### DATA
——————

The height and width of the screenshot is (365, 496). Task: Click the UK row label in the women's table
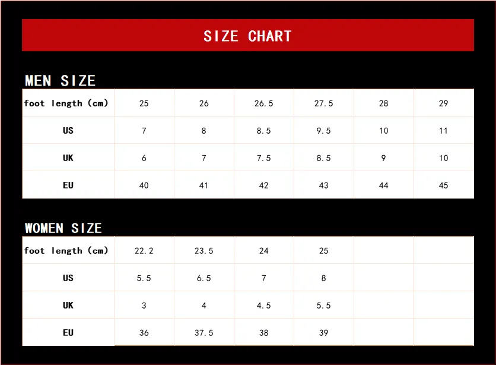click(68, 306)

——————

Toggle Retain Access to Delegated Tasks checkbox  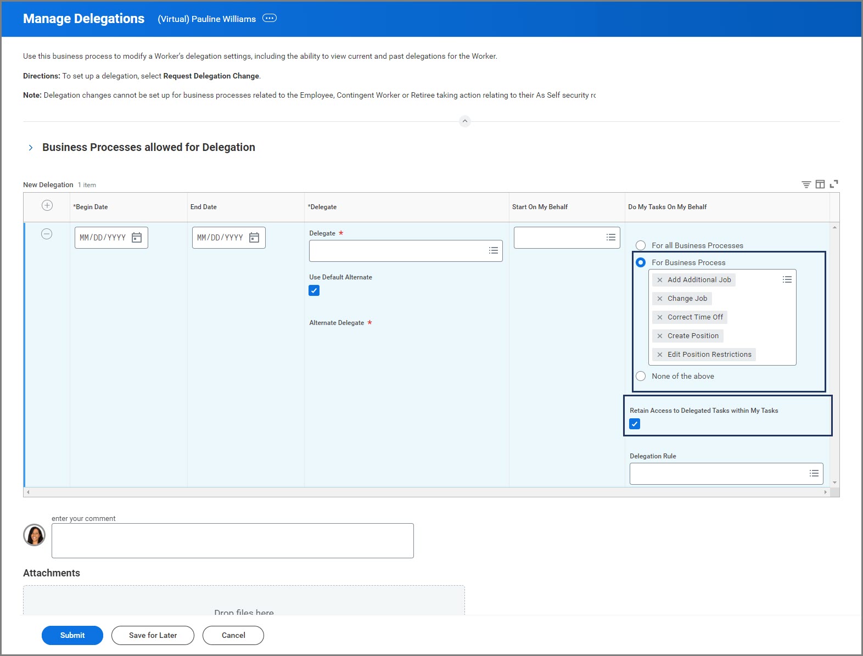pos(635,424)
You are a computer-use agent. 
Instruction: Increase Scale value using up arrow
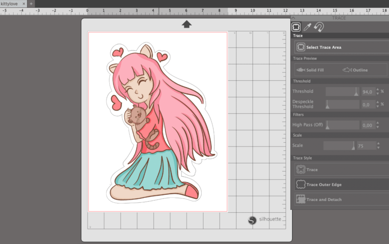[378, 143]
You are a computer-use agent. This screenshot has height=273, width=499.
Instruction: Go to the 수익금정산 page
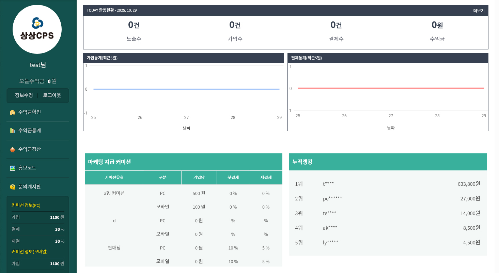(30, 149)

——————

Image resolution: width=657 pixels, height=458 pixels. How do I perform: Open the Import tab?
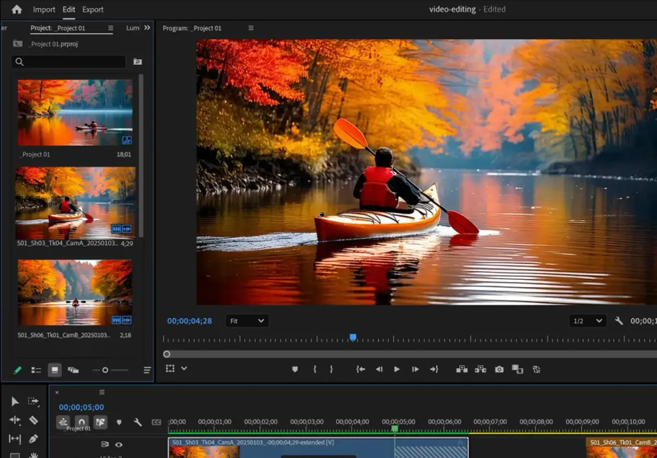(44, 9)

——————

Check every line of the entries above, and copy those that carry the string "computer".

You are a computer-use agent. 
You are a computer-use agent. This screenshot has height=273, width=499.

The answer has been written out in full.